January 20, 2015
January 20, 2015
Last week, the Institute on Taxation and Economic Policy released Who Pays?, a report that examines the state and local tax system in all 50 states. The analysis concludes that every state’s tax system is regressive, meaning the lower one’s income, the higher one’s tax rate.
Not surprisingly, the report ruffled a few feathers. It’s about taxes, after all. A few critics cried foul because the study, which made clear it’s an analysis of state and local tax systems, only discussed state and local tax systems. Such a focus doesn’t paint a complete picture of all taxes people pay, they argue. Well, no kidding. Proponents of progressive taxes made a similar argument in 2012 when Mitt Romney made his widely disproven, notoriously wrong remark that 47 percent of the population doesn’t pay any taxes, based on a narrow analysis of federal income taxes.
State governors and lawmakers have a clear set of policies they can control. Federal tax laws are not among them. State and local tax systems fund all manner of public services that benefit all state residents, including public education, public health and safety, and infrastructure. How states fund these vital services and who the responsibility falls on to pay for them are precisely the questions state policymakers should be debating.
It is indisputable that states are raising revenue in a regressive way that demands a greater share of income from those who have the least.

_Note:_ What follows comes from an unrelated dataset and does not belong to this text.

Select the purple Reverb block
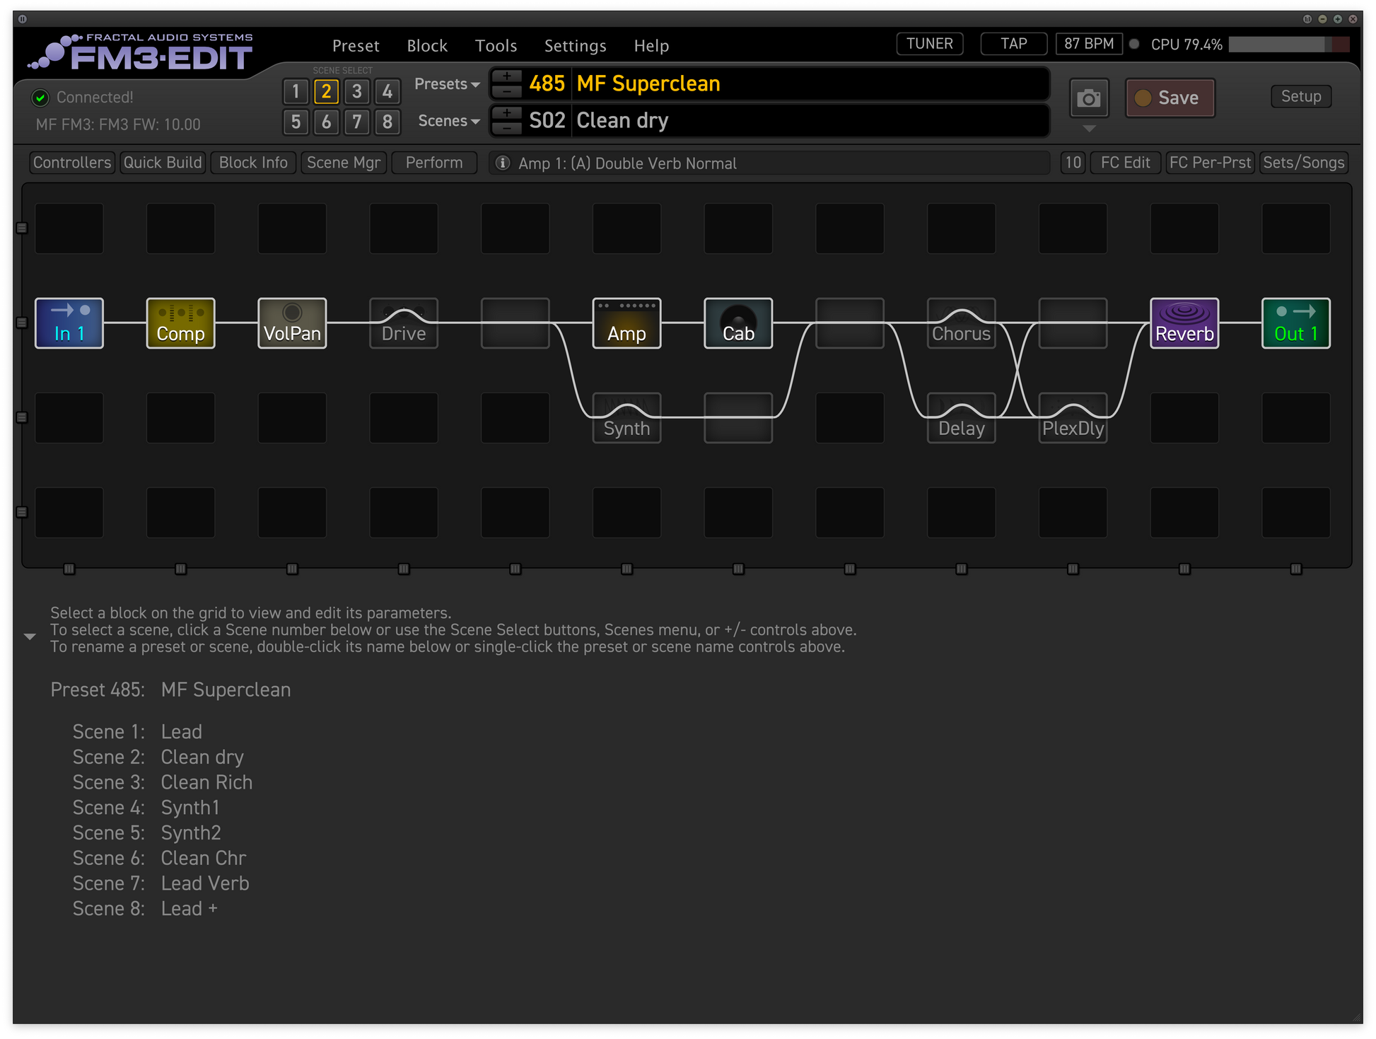This screenshot has width=1376, height=1039. 1184,323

When state lawmakers are forced to deal with difficult fiscal circumstances that may require tax hikes, what they need to know is who’s getting hit hardest to begin with. And that’s exactly what the Who Pays? report shows.
If it is easy to conclude from Who Pays? that states seeking to increase taxes should not look first to low- and middle-income families, including federal taxes makes this conclusion even more obvious. An April 2014 report from Citizens for Tax Justice shows that the lion’s share of taxes paid by low- and middle-income people are state and local. Yes, our collective federal and state tax system is somewhat progressive overall, but that doesn’t mean states should be absolved from imposing an unconscionably high tax rate on Americans living at or below the poverty line. If our tax system is indirectly contributing to income inequality, state and local taxes are the main reason why.
For those who would argue that regressive state taxes are just fine because the federal system makes taxes more progressive, well, please make that argument to the low-income families in Washington state who pay an effective state tax rate of 16.8 percent while the richest 1 percent pay only 2.4 percent. And while you’re at it, make your case to the residents of Kansas who are dealing with the fallout from Gov. Sam Brownback’s failed supply-side experiment that cut state taxes for businesses and the very rich – and raised taxes on lower-income residents. It’s well documented that Kansas’s irresponsible tax cuts have left the state struggling to raise enough revenue to adequately fund basic public services.
These kinds of facts should be the starting point for tax reform debate in the states—not nuanced ideological arguments that seek to justify regressive state and local taxes because the federal system is comparatively progressive.
Those of us who advocate for just, progressive tax policies are accustomed to anti-tax advocates dangling shiny objects and trying to detract from big picture questions about how to raise revenue in a fair way. But criticizing a 50-state analysis for analyzing 50 states, not the federal system, is an obvious red herring.